Exercise task =>
Which lines in the listing below contain the string "Viewport"? Extract each of them in full.

Entries shown =>

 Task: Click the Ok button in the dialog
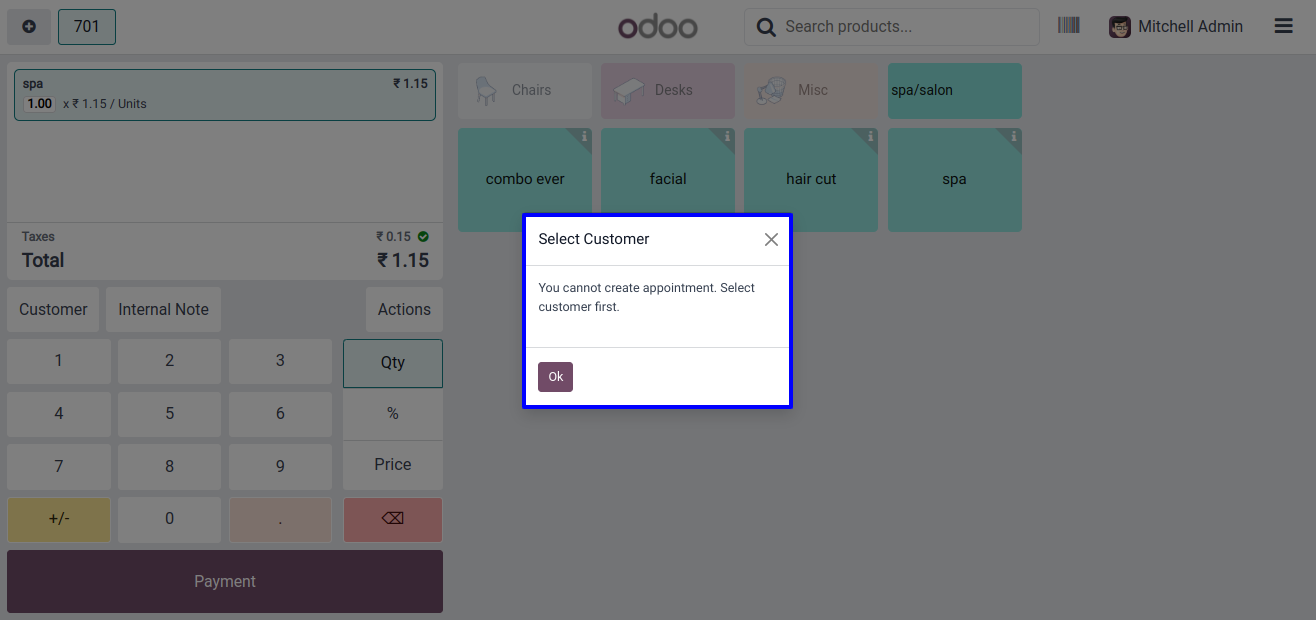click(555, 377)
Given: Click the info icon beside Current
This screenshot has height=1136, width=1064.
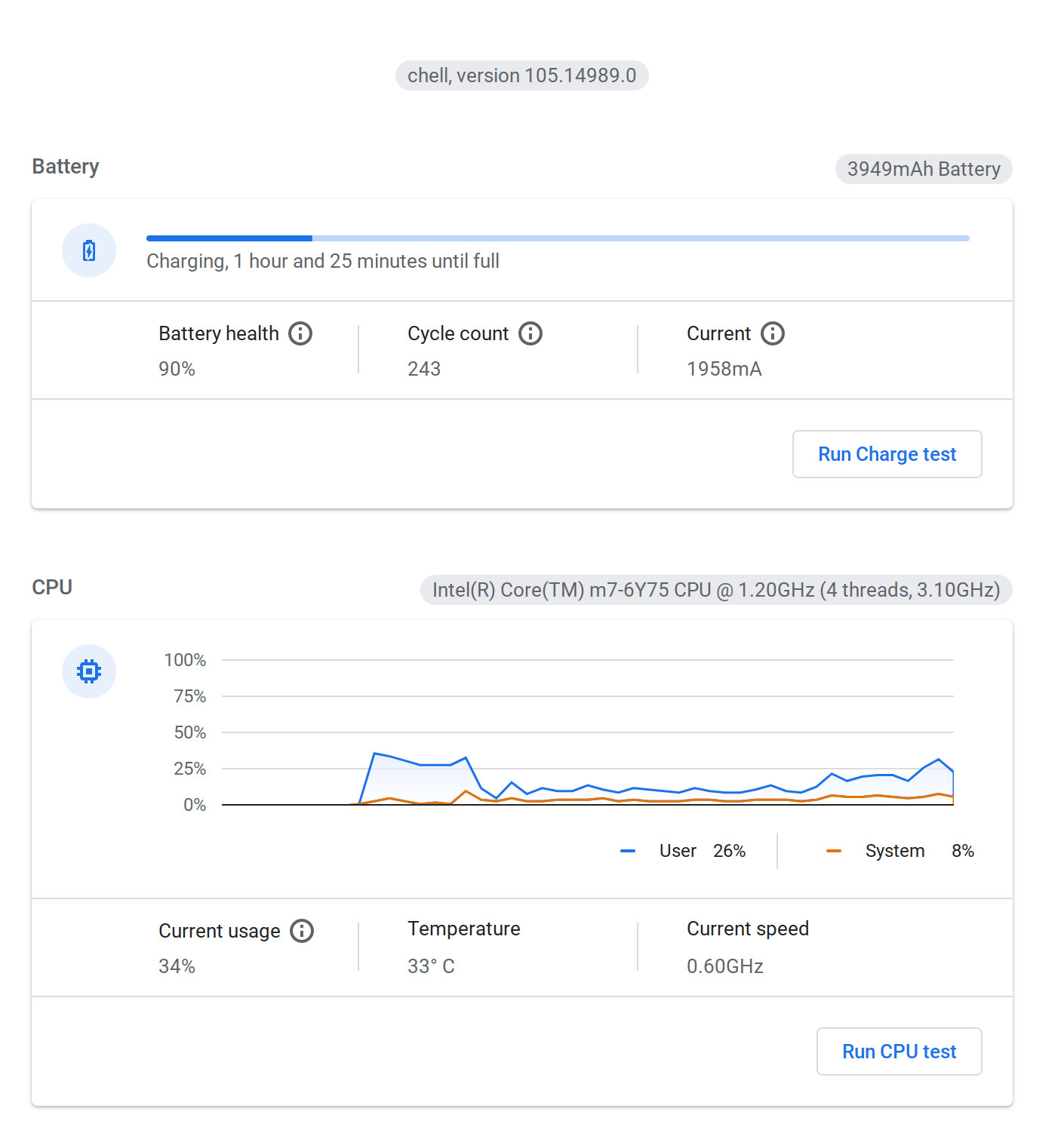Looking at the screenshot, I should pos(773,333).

* * *

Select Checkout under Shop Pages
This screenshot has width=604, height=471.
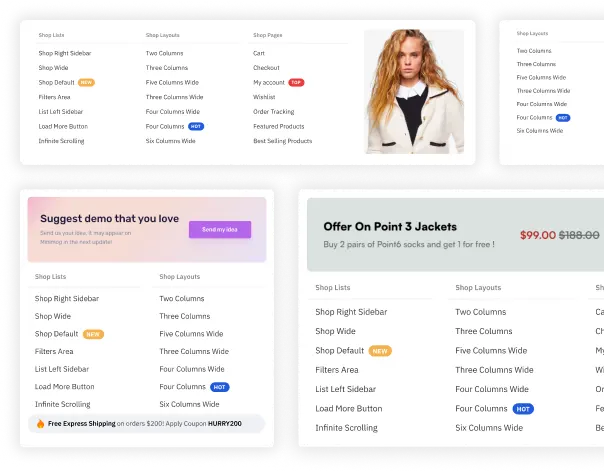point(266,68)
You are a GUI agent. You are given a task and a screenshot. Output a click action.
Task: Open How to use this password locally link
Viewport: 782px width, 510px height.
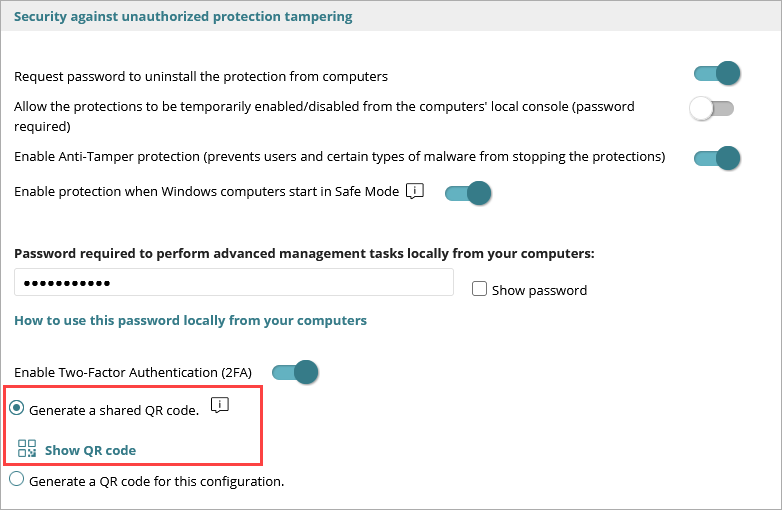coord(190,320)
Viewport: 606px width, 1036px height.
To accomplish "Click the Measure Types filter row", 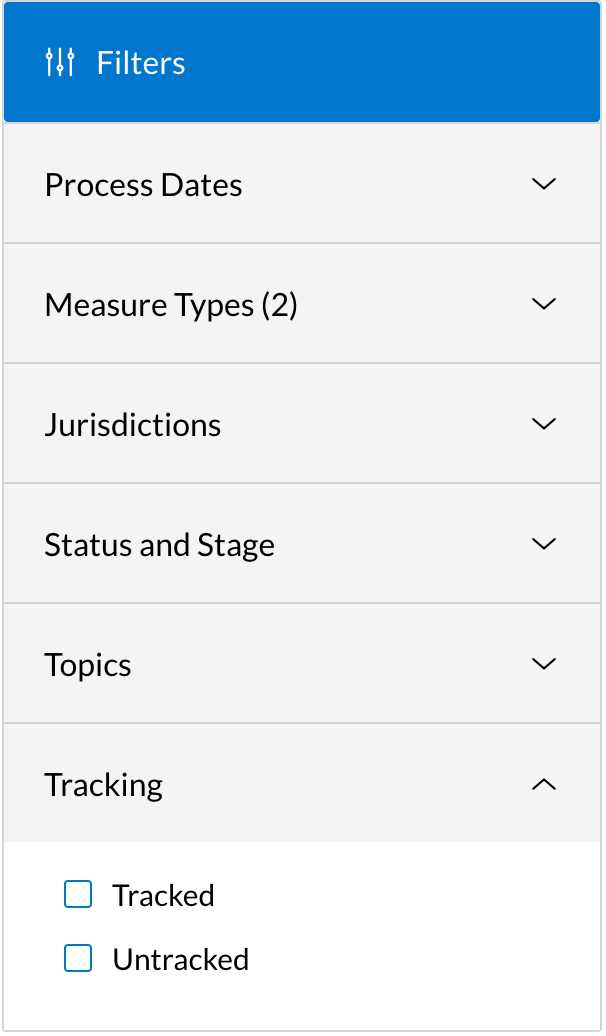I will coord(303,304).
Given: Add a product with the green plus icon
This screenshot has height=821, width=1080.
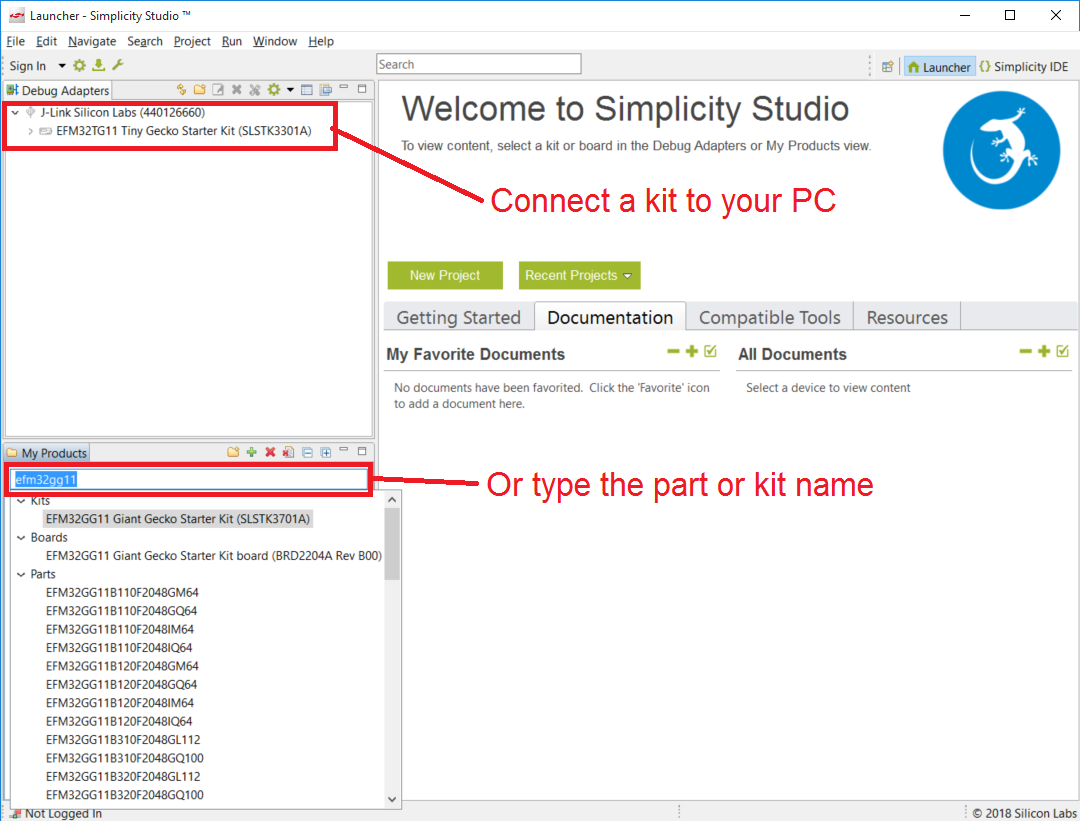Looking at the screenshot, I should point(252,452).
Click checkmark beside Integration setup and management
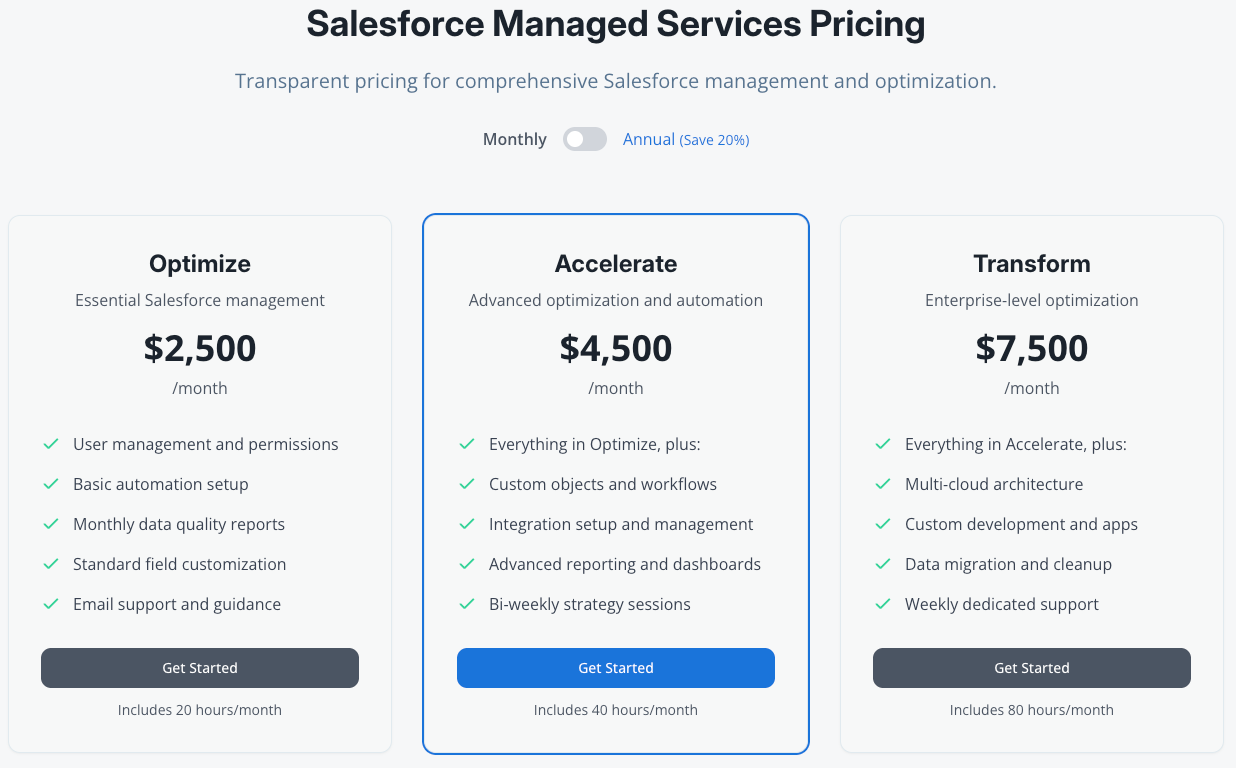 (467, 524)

Response to the task =>
Viewport: 782px width, 510px height.
Viewport: 606px width, 1036px height.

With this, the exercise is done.